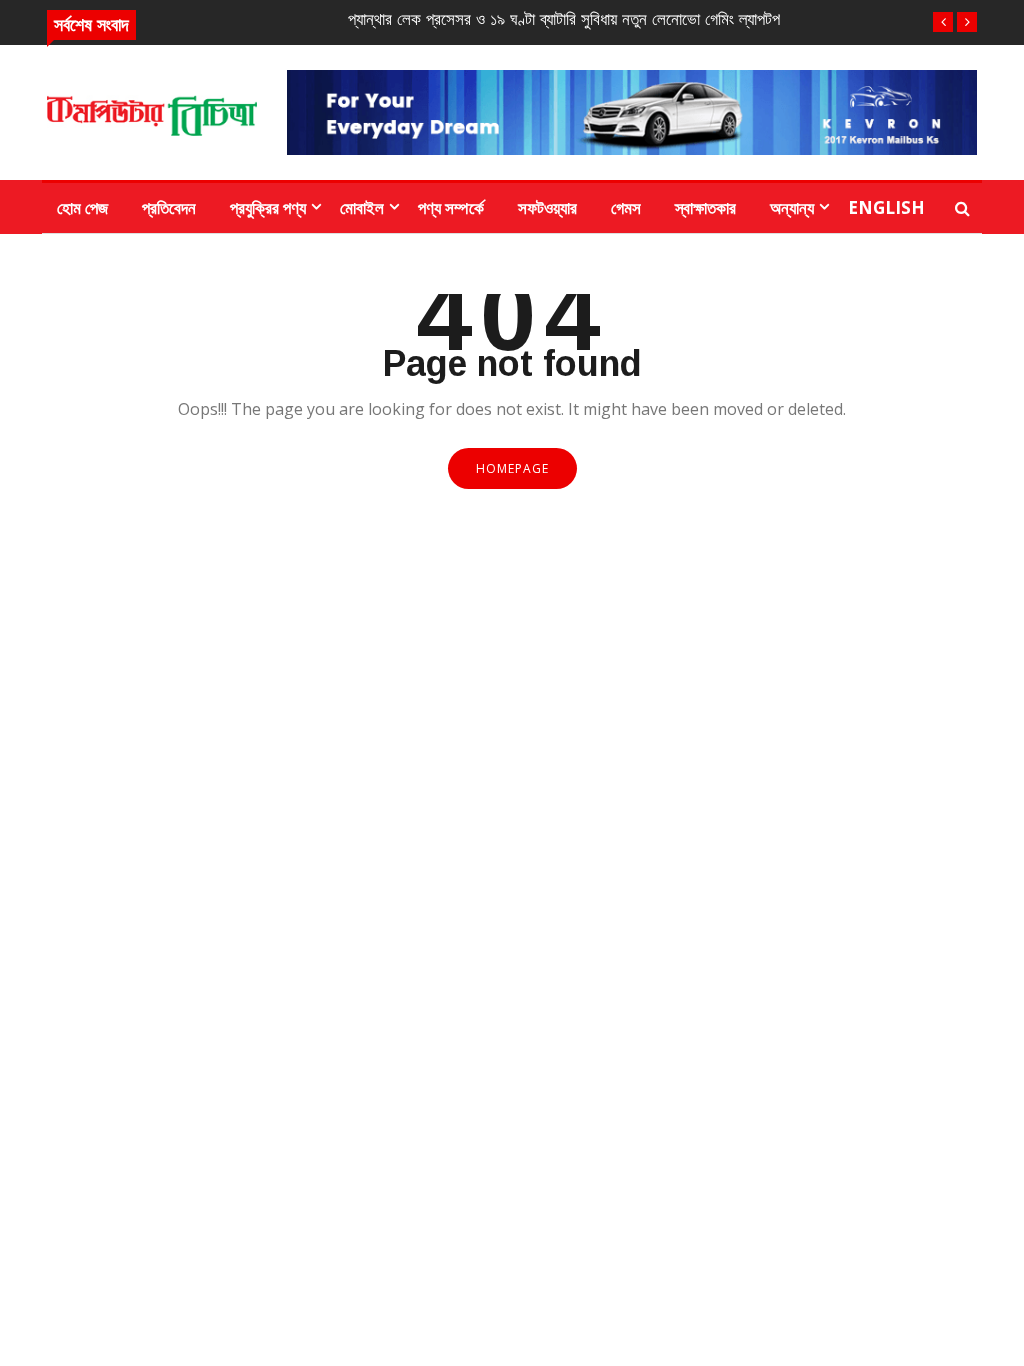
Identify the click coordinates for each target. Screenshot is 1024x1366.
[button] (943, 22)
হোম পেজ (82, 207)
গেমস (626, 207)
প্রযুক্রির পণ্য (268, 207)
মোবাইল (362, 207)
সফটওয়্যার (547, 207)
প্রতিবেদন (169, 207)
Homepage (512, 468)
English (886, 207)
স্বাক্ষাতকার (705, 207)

☆ ☆ ☆ ☆ ☆ ☆ ☆

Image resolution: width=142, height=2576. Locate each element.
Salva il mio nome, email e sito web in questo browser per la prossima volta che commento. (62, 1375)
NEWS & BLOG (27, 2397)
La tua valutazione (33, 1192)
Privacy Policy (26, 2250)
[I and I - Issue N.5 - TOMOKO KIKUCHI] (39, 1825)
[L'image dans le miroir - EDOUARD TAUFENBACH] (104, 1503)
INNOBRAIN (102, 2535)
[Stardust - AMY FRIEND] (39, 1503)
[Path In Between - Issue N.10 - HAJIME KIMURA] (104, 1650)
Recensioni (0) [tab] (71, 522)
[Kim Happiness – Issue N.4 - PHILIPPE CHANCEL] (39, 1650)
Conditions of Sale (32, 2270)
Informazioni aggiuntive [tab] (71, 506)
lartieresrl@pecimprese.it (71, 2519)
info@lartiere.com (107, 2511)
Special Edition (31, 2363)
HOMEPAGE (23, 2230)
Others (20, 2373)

☆ ☆ ☆ ☆ ☆ ☆ ☆

→ **THE PROBLEM**: Within the data above, the lines from the one with "Recensioni (0) [tab] (71, 522)" to the one with "Others (20, 2373)" must be repeated exactly; no other line belongs in the answer.

→ **OUTPUT OF THE EXERCISE**:
Recensioni (0) [tab] (71, 522)
[Kim Happiness – Issue N.4 - PHILIPPE CHANCEL] (39, 1650)
Conditions of Sale (32, 2270)
Informazioni aggiuntive [tab] (71, 506)
lartieresrl@pecimprese.it (71, 2519)
info@lartiere.com (107, 2511)
Special Edition (31, 2363)
HOMEPAGE (23, 2230)
Others (20, 2373)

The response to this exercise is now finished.